A healthy person knows how to manage his thoughts, emotions and sensations. She easily interprets her emotional state, knows how to restrain negative impulses and correctly gets out of stressful situations. All of these skills demonstrate the presence of emotional maturity. In other words, the individual’s psyche is prepared for life. This means that a person is able to communicate with others, function fully in different areas of his life and improve his life skills.

Many equate the level of intelligence and emotional maturity, but this is a deep misconception. Acquired academic knowledge or innate abilities for successful education are necessary for successful career growth and socialization in society. That is, the acquired knowledge finds its applied application. Emotional maturity is the internal state of an individual, the result of nurturing one’s reactions and feelings, the ability to build healthy and harmonious relationships with others, properly managing one’s emotions.

Emotional intelligence is the ability to manage your emotions - this is a very important life skill. By purchasing it, a person is able to soberly assess his capabilities and correctly overcome difficulties. In addition, communication with people and adaptation in society is easy and painless. It is not for nothing that John Mayer and Peter Salovey called the ability to manage emotions emotional intelligence, possessing which a person is able to recognize people’s reactions and respond correctly to them.

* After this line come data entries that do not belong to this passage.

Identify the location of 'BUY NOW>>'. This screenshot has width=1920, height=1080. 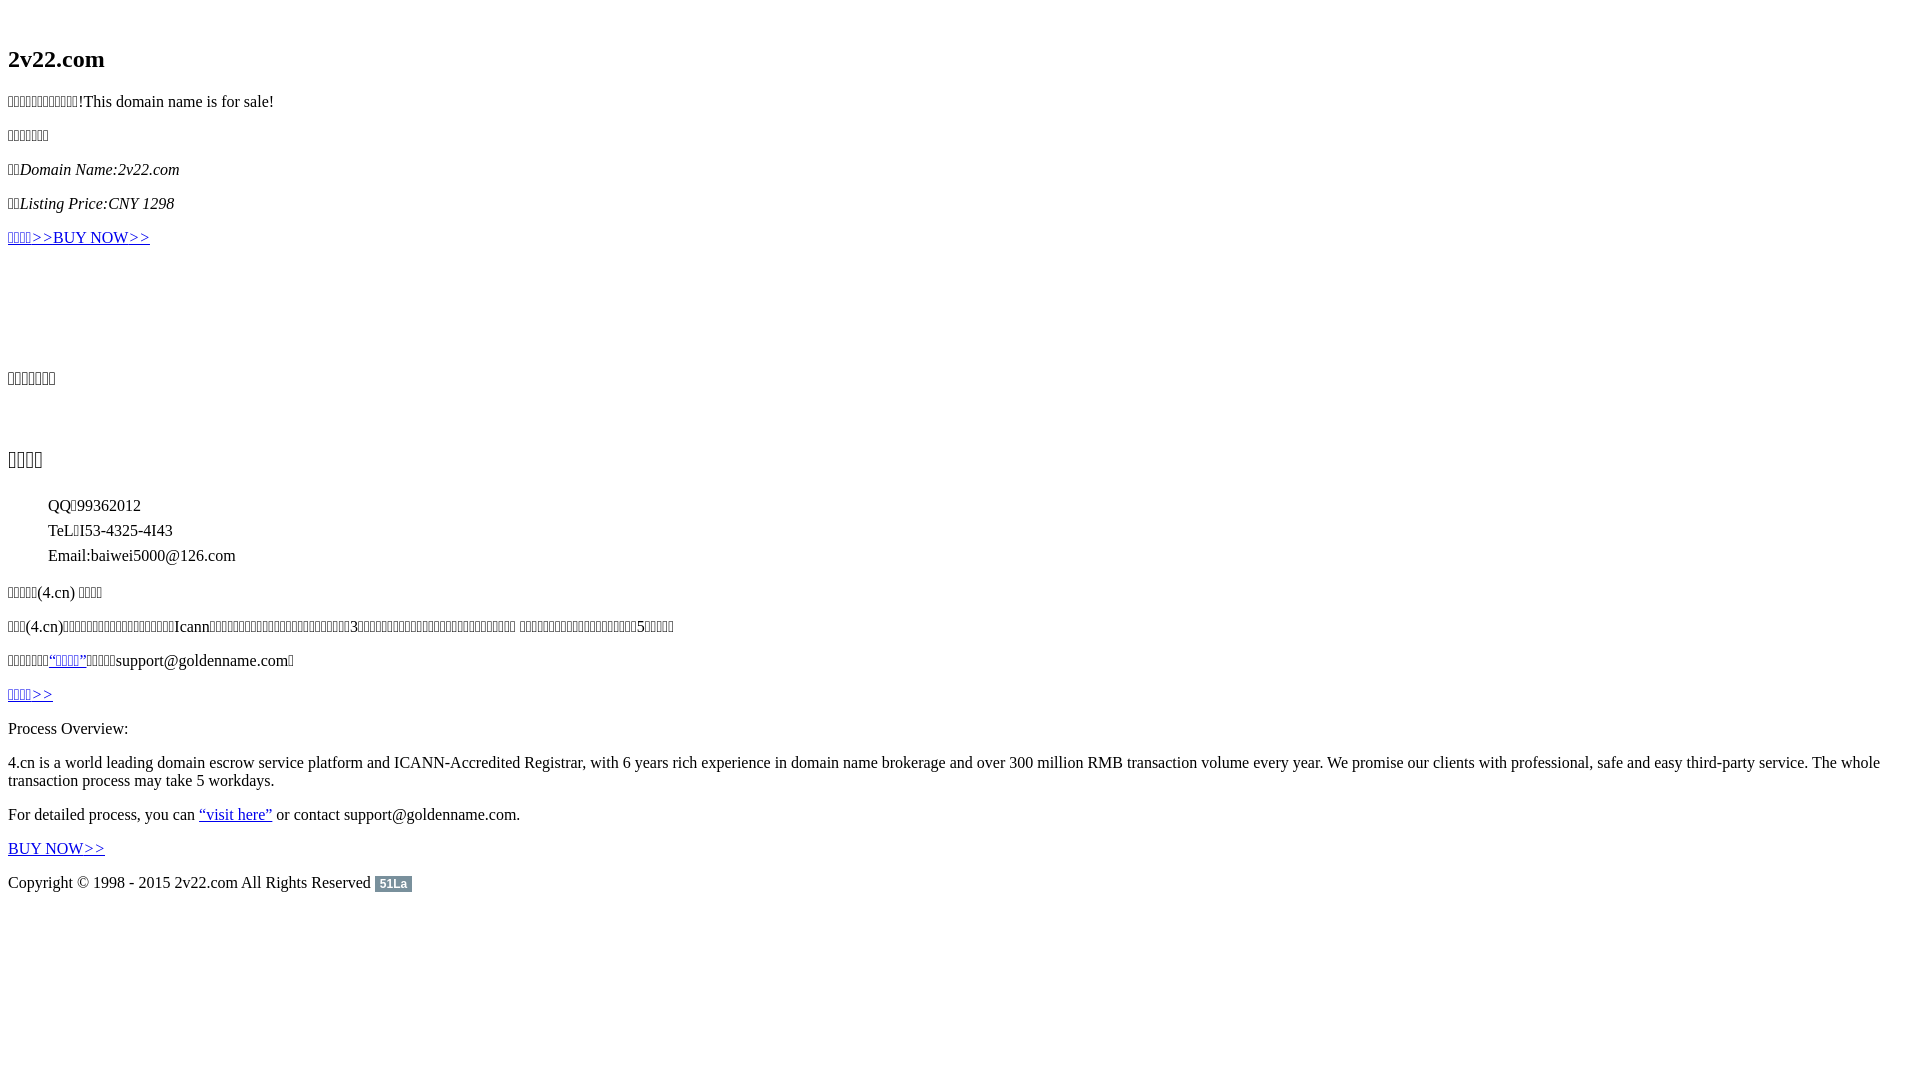
(100, 237).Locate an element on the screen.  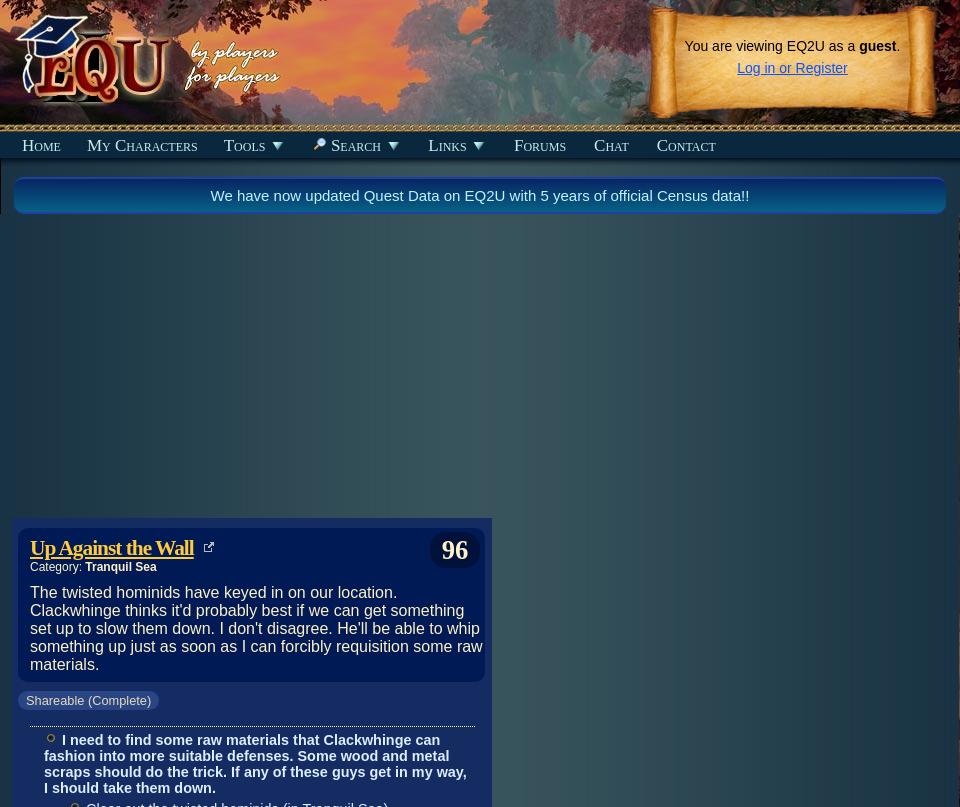
'Recently Discovered Items' is located at coordinates (13, 196).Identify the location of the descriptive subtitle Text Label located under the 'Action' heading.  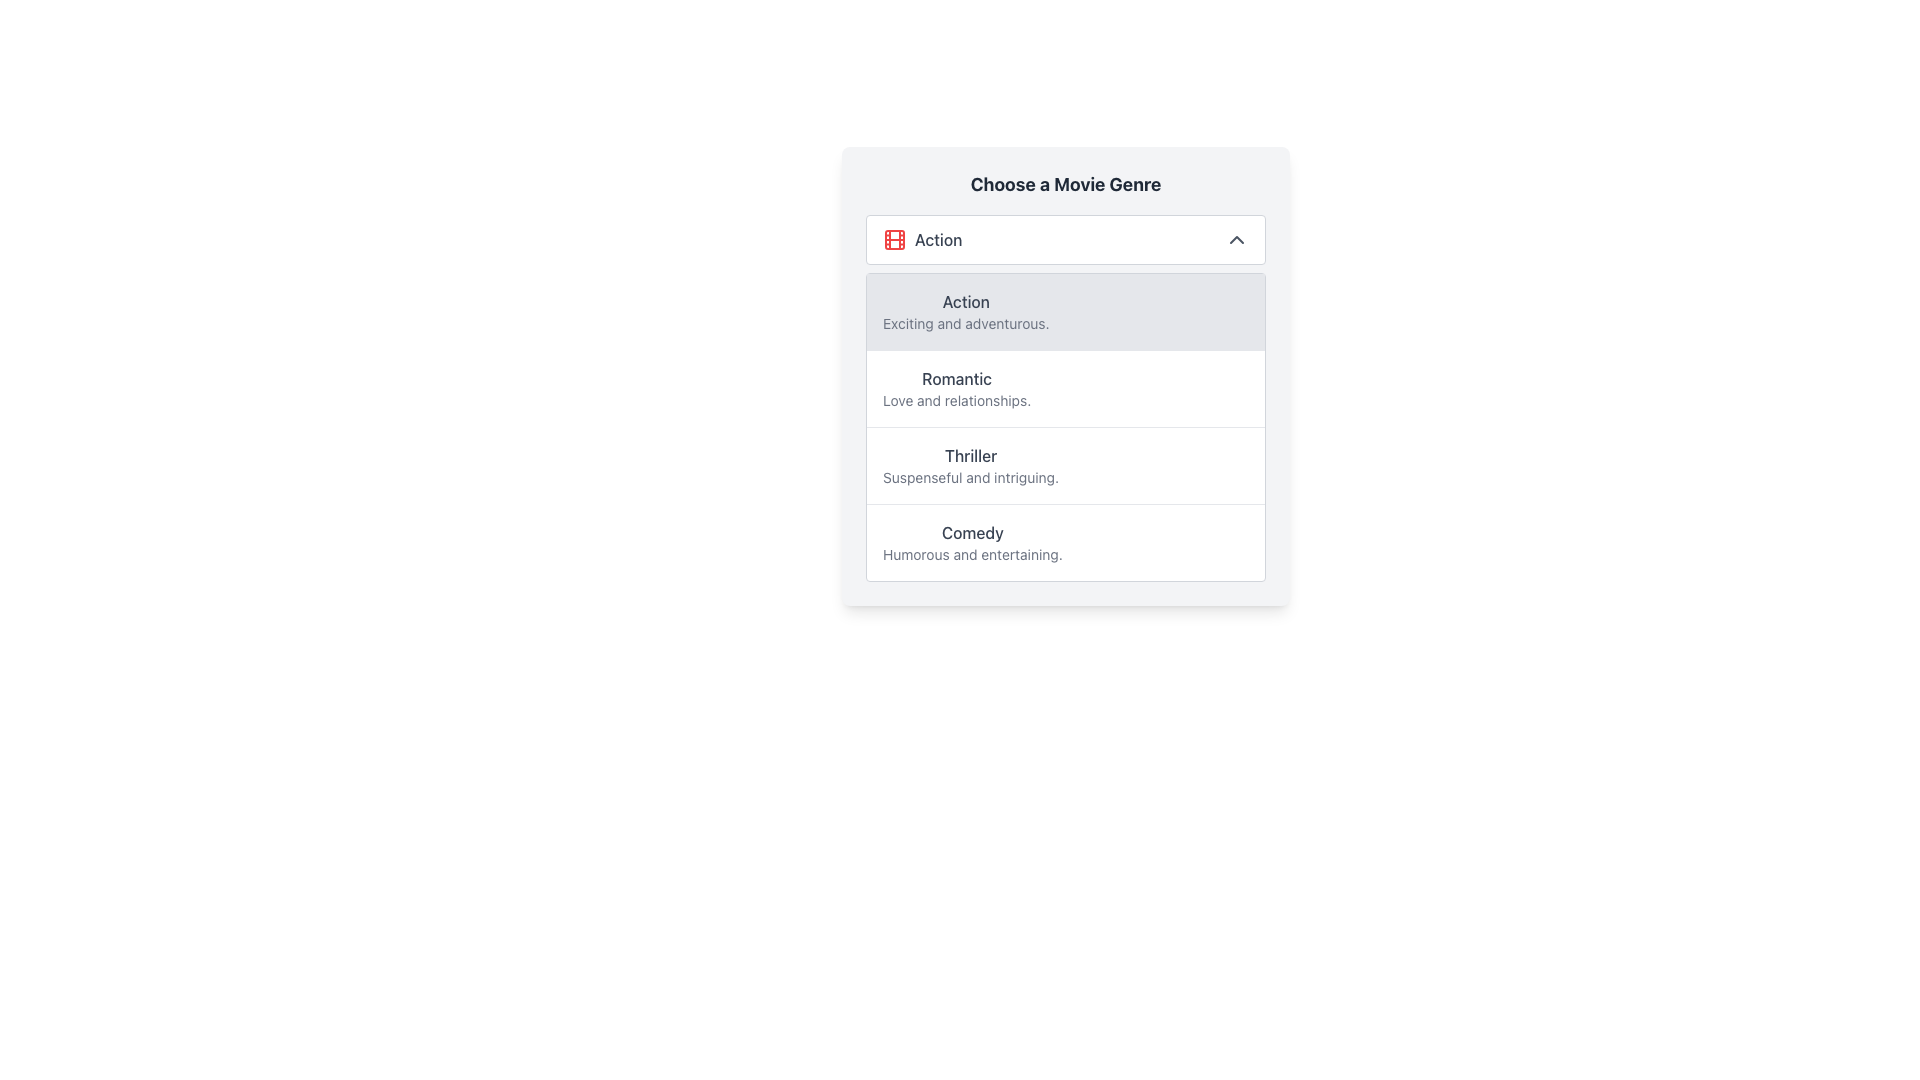
(966, 323). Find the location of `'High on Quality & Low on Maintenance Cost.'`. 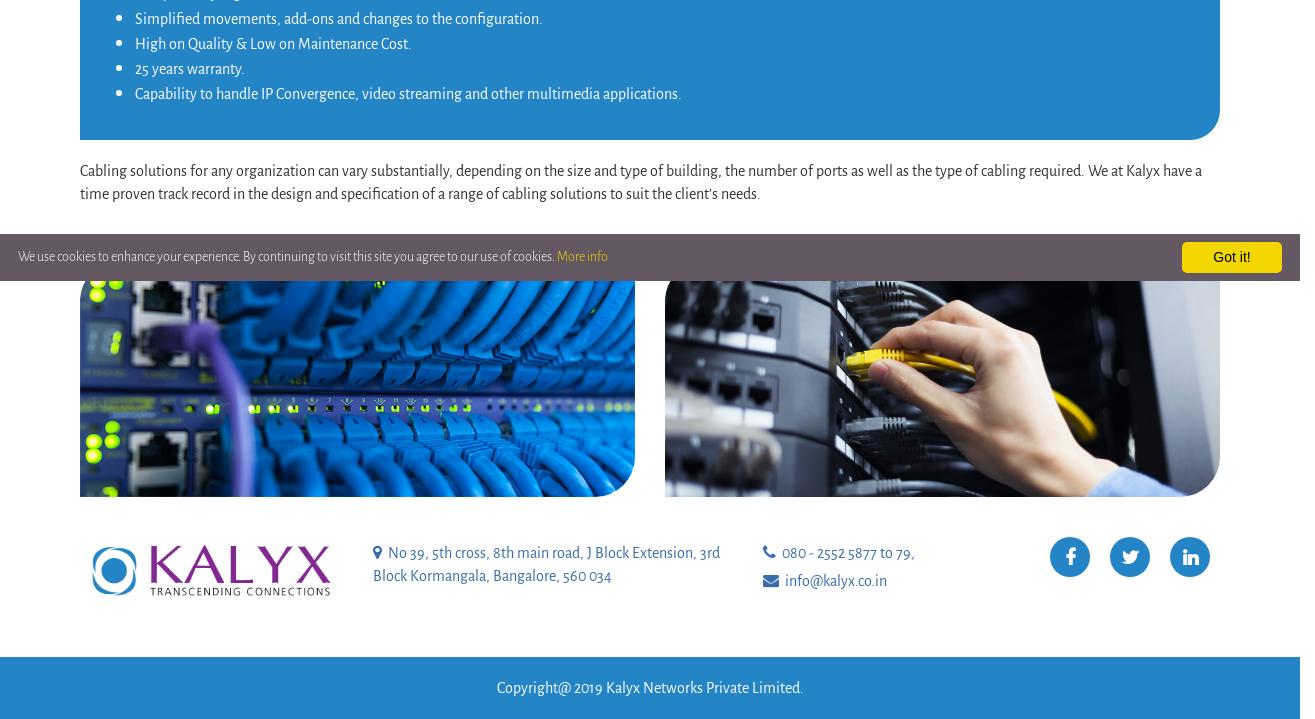

'High on Quality & Low on Maintenance Cost.' is located at coordinates (273, 41).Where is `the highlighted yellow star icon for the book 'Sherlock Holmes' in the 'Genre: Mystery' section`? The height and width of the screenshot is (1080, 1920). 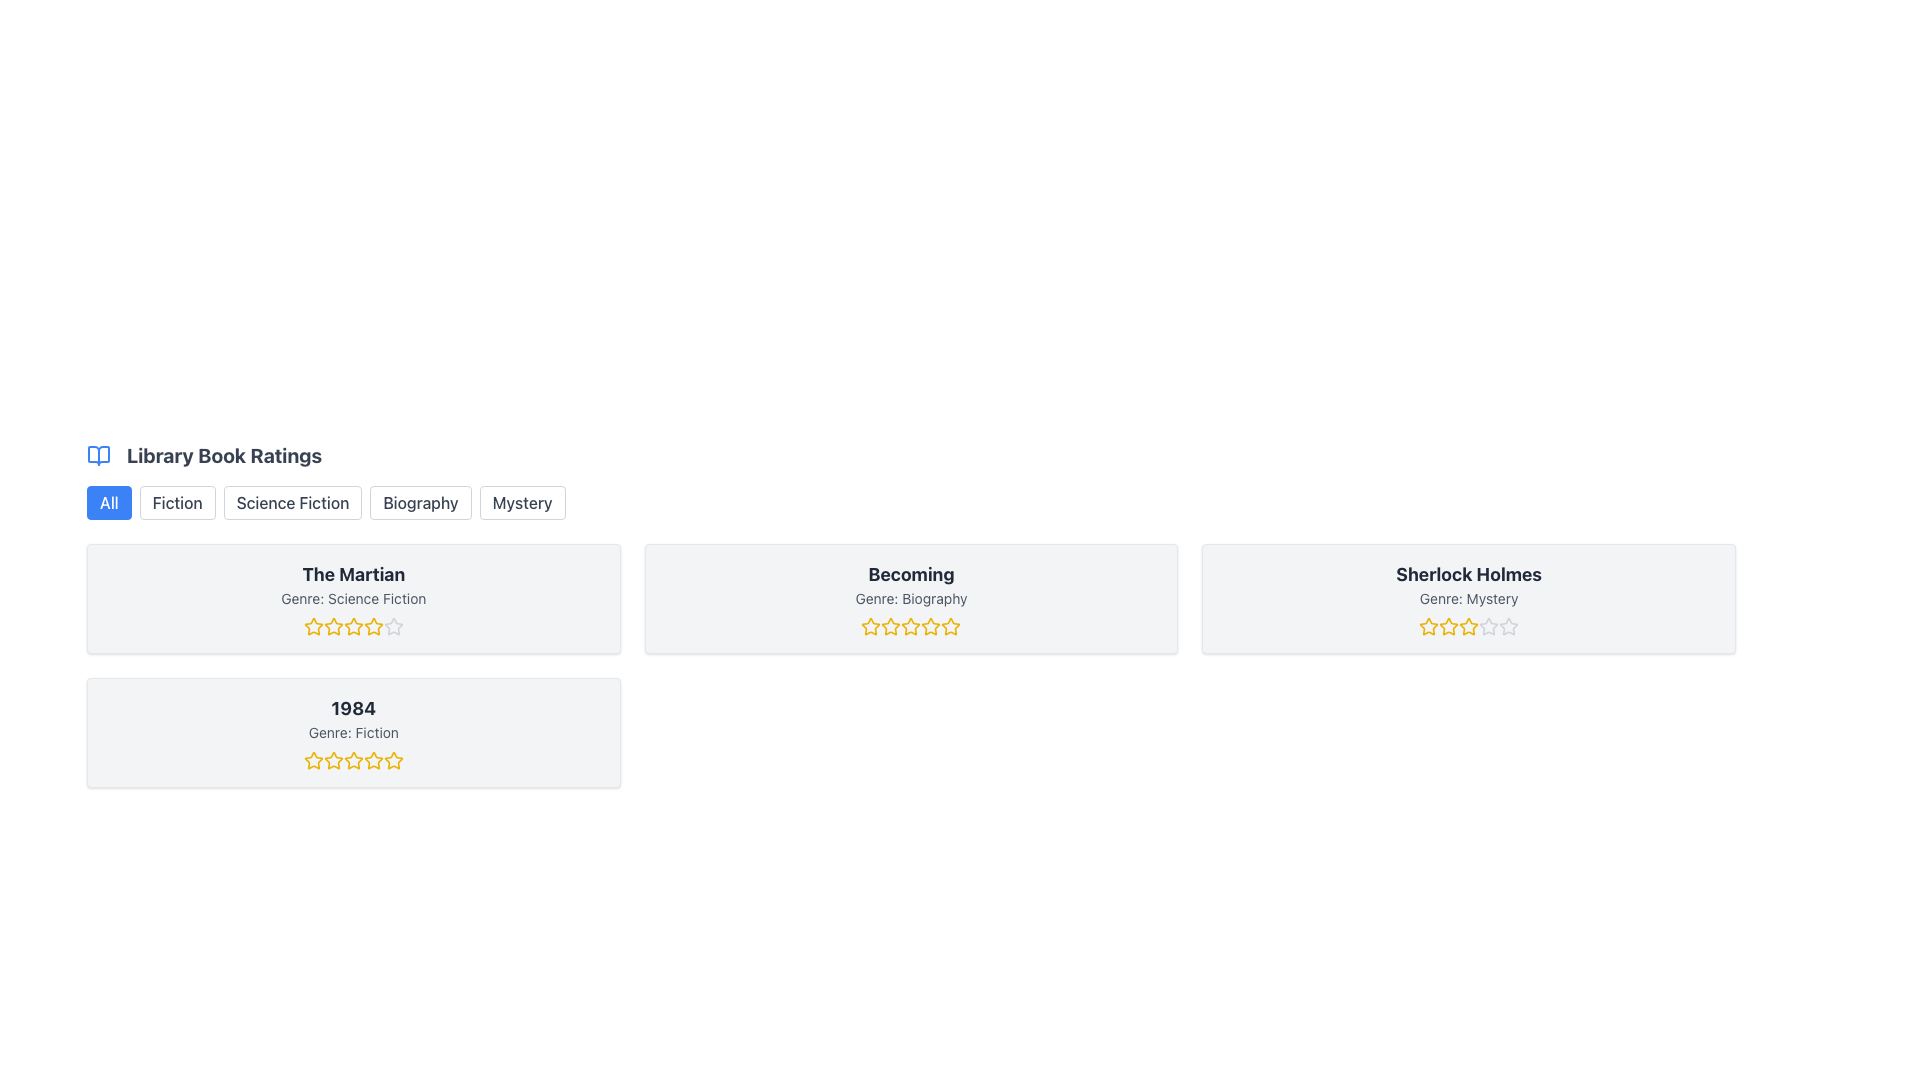 the highlighted yellow star icon for the book 'Sherlock Holmes' in the 'Genre: Mystery' section is located at coordinates (1428, 626).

When a person is unable to maintain a negative reaction in an everyday situation, he is usually called an “immature person” because he is not able to correct the negative emotion and respond as the situation requires. Moreover, any person can determine the immaturity of a person; this process occurs intuitively; sometimes the person himself does not understand how he managed to recognize an emotionally immature person the first time. Intelligence of this quality is inherent from birth, but its development depends on various factors. Do not forget that any situation that can turn consciousness upside down can affect the emotional background of a person.

In addition to global reasons in the form of upbringing and the influence of society, there are personal motives not to develop the emotional-volitional sphere in oneself. This is an unwillingness to take responsibility for one’s life, eternal attempts to shift serious decisions onto others, so that in case of failure there is someone to blame. Such a reason can appear at any time in life, including in adulthood. The origin of this phenomenon is difficult to explain; most likely, its appearance is a series of unsuccessful attempts to achieve results in a particular matter. A person comes to the conclusion that it is not possible to get what he wants and waits for outside help.